Justice Jain’s Bench, during the course of hearing, was told that the employee working as an Assistant Sub-Inspector with the Punjab Police was booked in an FIR registered in November 1995 after “a person died accidentally from a bullet released from his service revolver in a marriage party”.
A Hoshiarpur Additional Sessions Judge convicted the petitioner after trial for an offence punishable under Section 304-II of the IPC in August 2005. The sentence and conviction were subsequently suspended by the high court on his plea, following which he was reinstated in service by the police department in October 2009.
He was allowed to retire from the police service on attaining age of superannuation in May 2010 and was also awarded 100 per cent provisional pension.
His widow sought release of family pension after his death in May 2021, but her claim was desisted by the state and its functionaries on the ground that it would be decided after final adjudication of the criminal proceedings.

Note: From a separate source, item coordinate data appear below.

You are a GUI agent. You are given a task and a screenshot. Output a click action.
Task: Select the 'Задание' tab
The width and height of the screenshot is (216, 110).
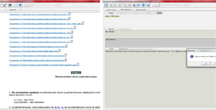click(x=111, y=49)
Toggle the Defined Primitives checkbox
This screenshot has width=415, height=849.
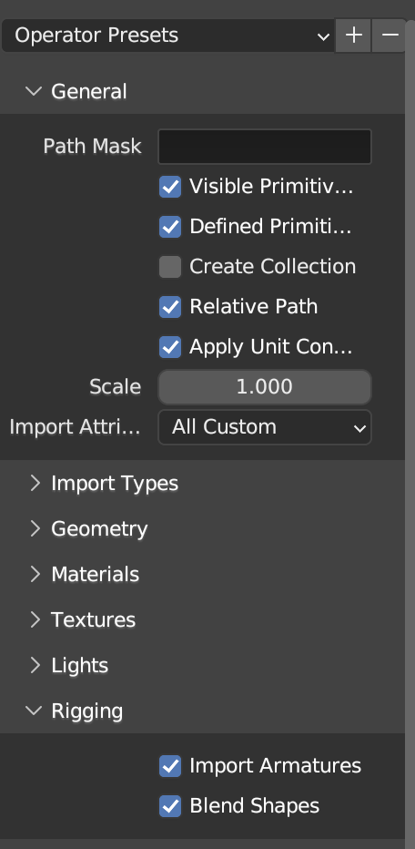click(x=170, y=227)
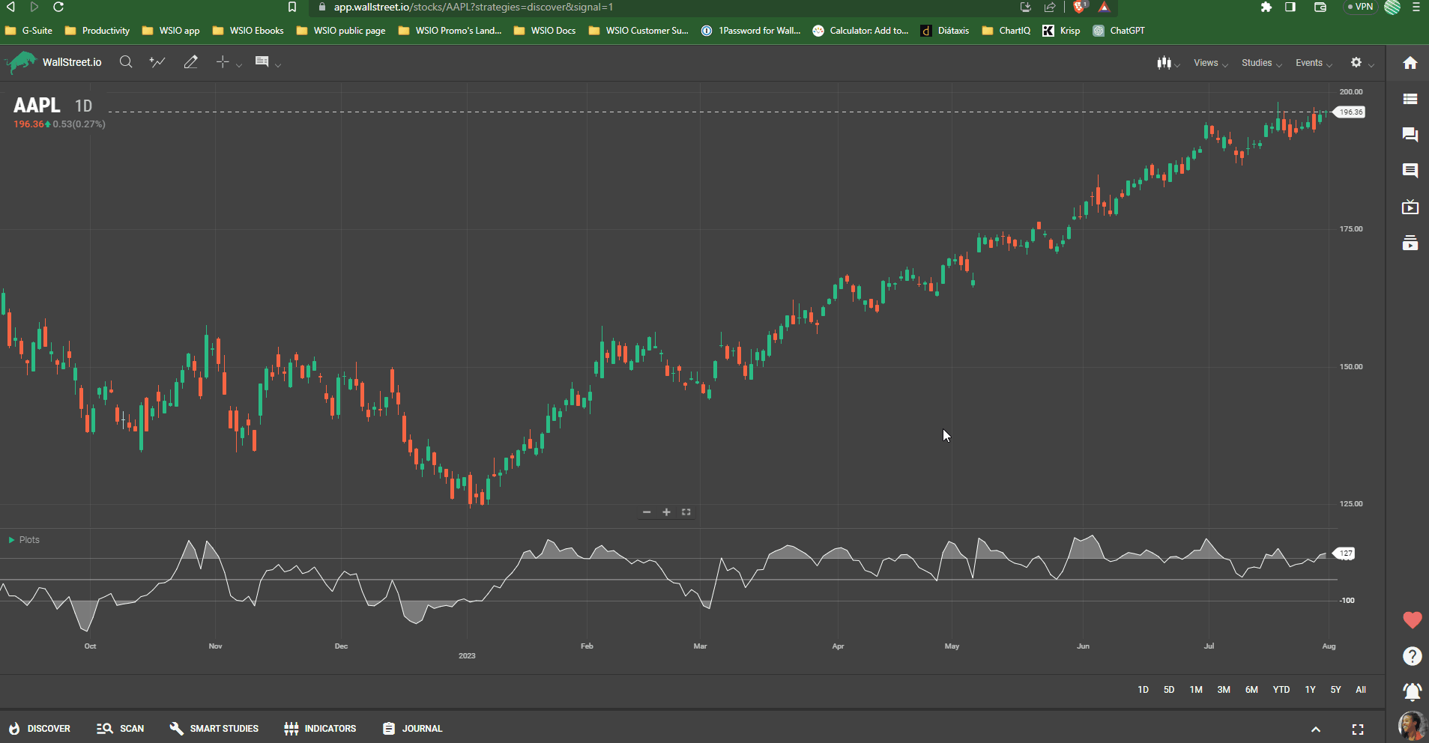1429x743 pixels.
Task: Click the red heart favorite icon
Action: click(x=1412, y=620)
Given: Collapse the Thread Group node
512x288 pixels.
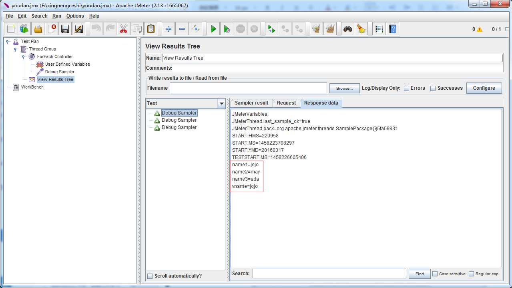Looking at the screenshot, I should [16, 49].
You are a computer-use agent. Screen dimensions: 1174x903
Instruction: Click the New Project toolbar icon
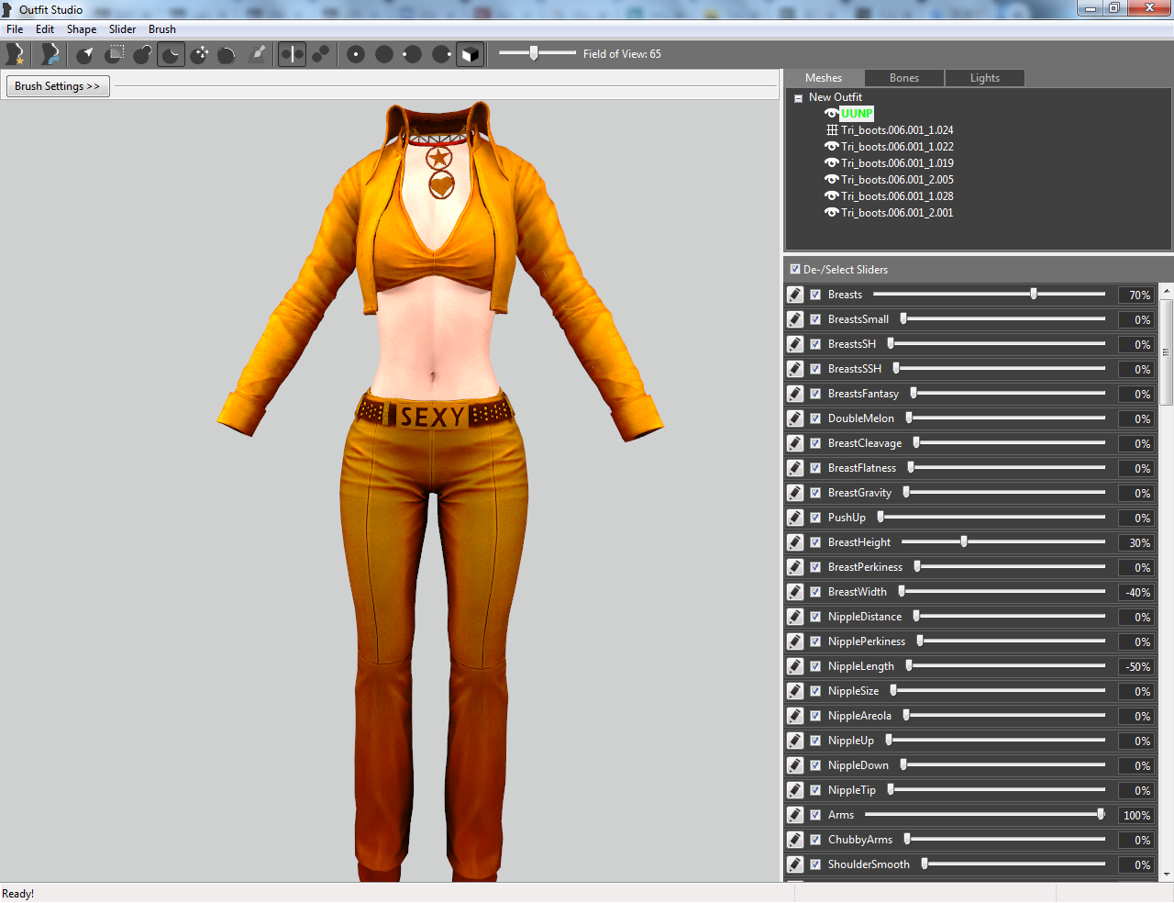tap(15, 54)
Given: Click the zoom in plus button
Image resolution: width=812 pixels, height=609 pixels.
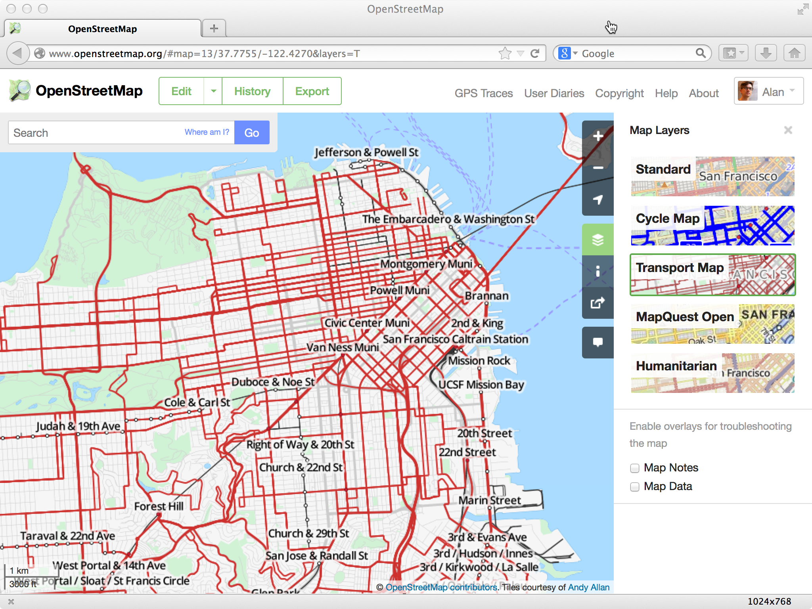Looking at the screenshot, I should coord(598,136).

Justice Jain observed that the issue before the court was whether the retired employee’s kin could be denied family pension after his death, once the conviction stood stayed and he was allowed to retire after attaining the age of superannuation.
Justice Jain asserted: “The effect of the stay of conviction is that the same stands eclipsed and cannot be relied upon by the respondent to deny the claim of the petitioner, more so when admittedly the deceased employee was awarded his 100 per cent provisional pension.”
Allowing the plea, Justice Jain quashed the impugned order dated April 11, 2022, before directing the State to consider the petitioner’s claim for family pension within four weeks and grant the same, if admissible, with arrears and 9 per cent interest from accrual till actual realisation.